A tragédia do Museu Nacional foi anunciada por seu corpo funcional, que chegou a fazer “vaquinha” para angariar recursos para a instituição4. E assim como o Museu Nacional, temos outros museus, prédios e coleções importantes no nosso país que passam pela mesma situação e podem, a qualquer momento, ser destruídos.

O caso dos museus universitários, e o Museu Nacional é um deles, é ilustrativo do histórico que vivemos no nosso país no campo museológico e da cultura, de maneira geral. Essas instituições desenvolvem atividades de ensino e possuem um compromisso básico que, nos EUA, é definido como pesquisa pública, isto é, produção de conhecimento científico de qualidade e sua divulgação e articulação com a sociedade de forma contínua.

Os museus universitários brasileiros, entretanto, com seus acervos científicos, respondem às Instituições de Ensino Superior que recebem recursos do Poder Executivo/Ministério da Educação (MEC) que, na maioria das vezes, chegam com cortes, revelando a atrocidade e a barbaridade dos poderes públicos, no que se refere à educação e à cultura no Brasil. Além disso, esses museus não contam com orçamento específico do MEC.
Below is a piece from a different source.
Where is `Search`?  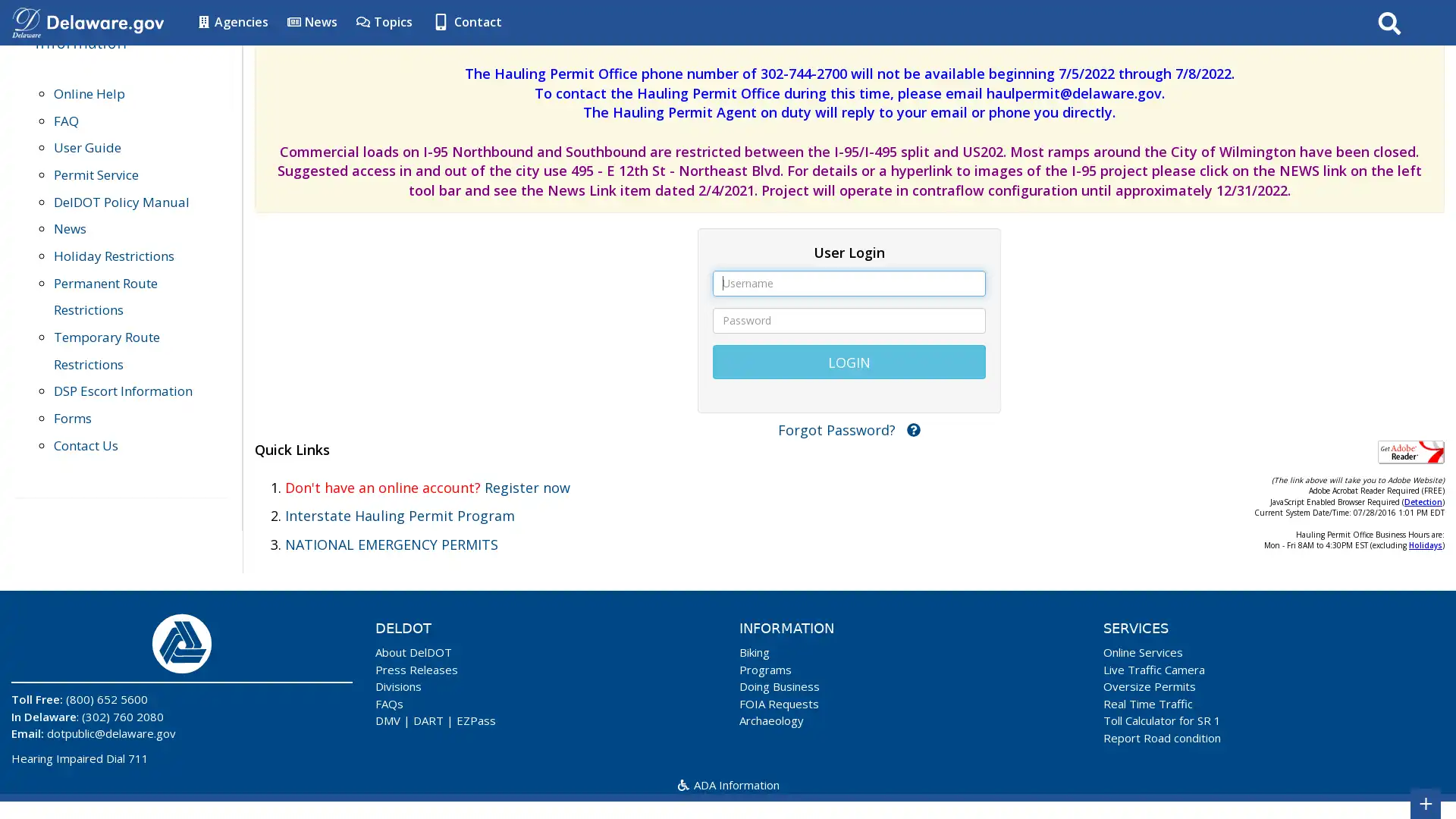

Em relação aos museus universitários, a situação ainda é mais dramática, pois, além dos cortes de recursos das universidades, os profissionais não podem recorrer ao Ministério da Cultura, já que estamos vinculados institucionalmente ao ensino superior, e o Ministério da Cultura, o Instituto Brasileiro de Museus e o Instituto do Patrimônio Histórico e Artístico Nacional – órgãos oficiais que respondem pelo patrimônio cultural brasileiro – não possuem linhas específicas de financiamento para esses museus.
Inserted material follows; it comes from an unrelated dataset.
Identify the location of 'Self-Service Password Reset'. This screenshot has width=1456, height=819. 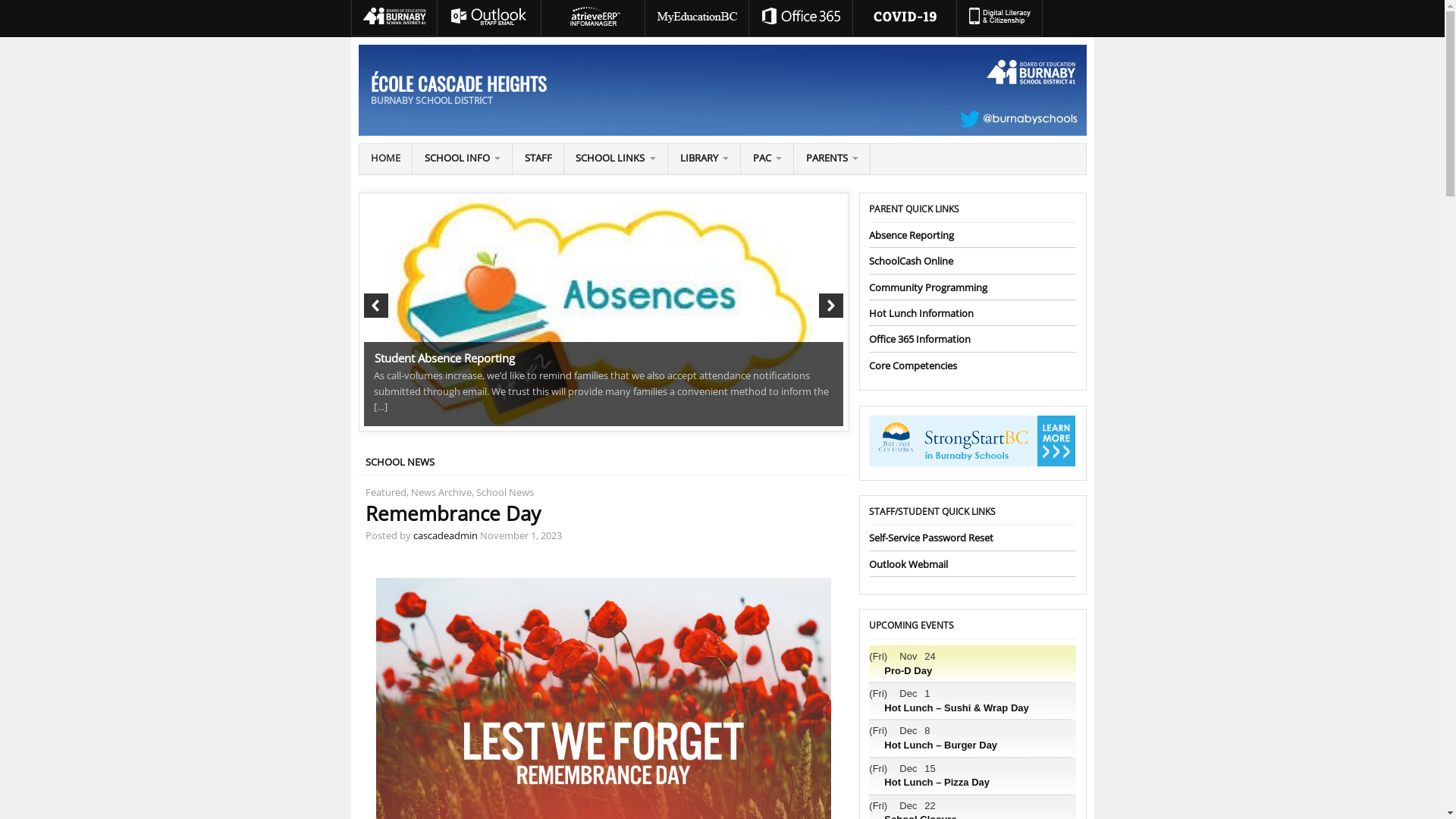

Portanto, nesse momento, só resta lamentar a perda irreparável que tivemos no tocante à pesquisa e à história com o incêndio no Museu Nacional. Na verdade, o ideal seria musealizar essa tragédia, para compreendermos o sentido das perdas que tivermos, evitarmos o esquecimento e refletirmos de forma mais crítica sobre nossa história.
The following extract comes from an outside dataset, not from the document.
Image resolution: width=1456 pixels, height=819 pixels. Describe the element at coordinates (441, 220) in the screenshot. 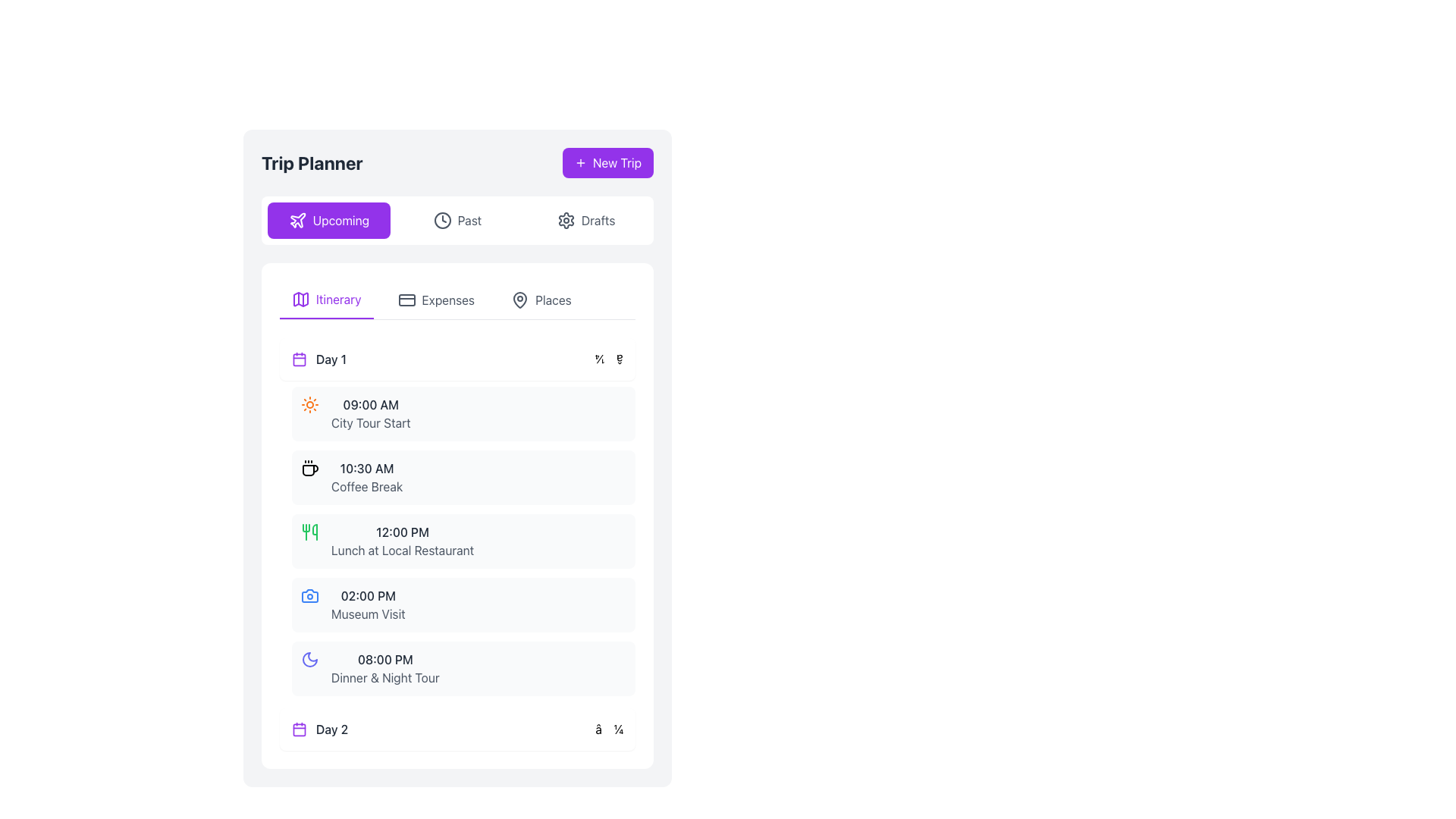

Contudo, ainda permanece a questão: O que significa o incêndio dessa instituição para os dirigentes que atuaram e continuam atuando no campo da cultura e da educação no Brasil? Será que esse incêndio realmente provoca sentimento de dor e perda, como muitas autoridades estão explicitando nos meios de comunicação, após a tragédia ocorrida na mais antiga instituição científica do país, ou esse fato é visto como uma fatalidade, um incendinho de nada que não dói e passa, porque o interesse predominante é realmente a construção de um Brasil sem história?

É urgente, portanto, que a sociedade brasileira intensifique a sua participação e reivindique, de forma mais ativa, cada vez mais, a proteção e valorização do seu patrimônio cultural, por meio, sobretudo, da atuação de dirigentes mais comprometidos com a memória e a cultura da nossa nação.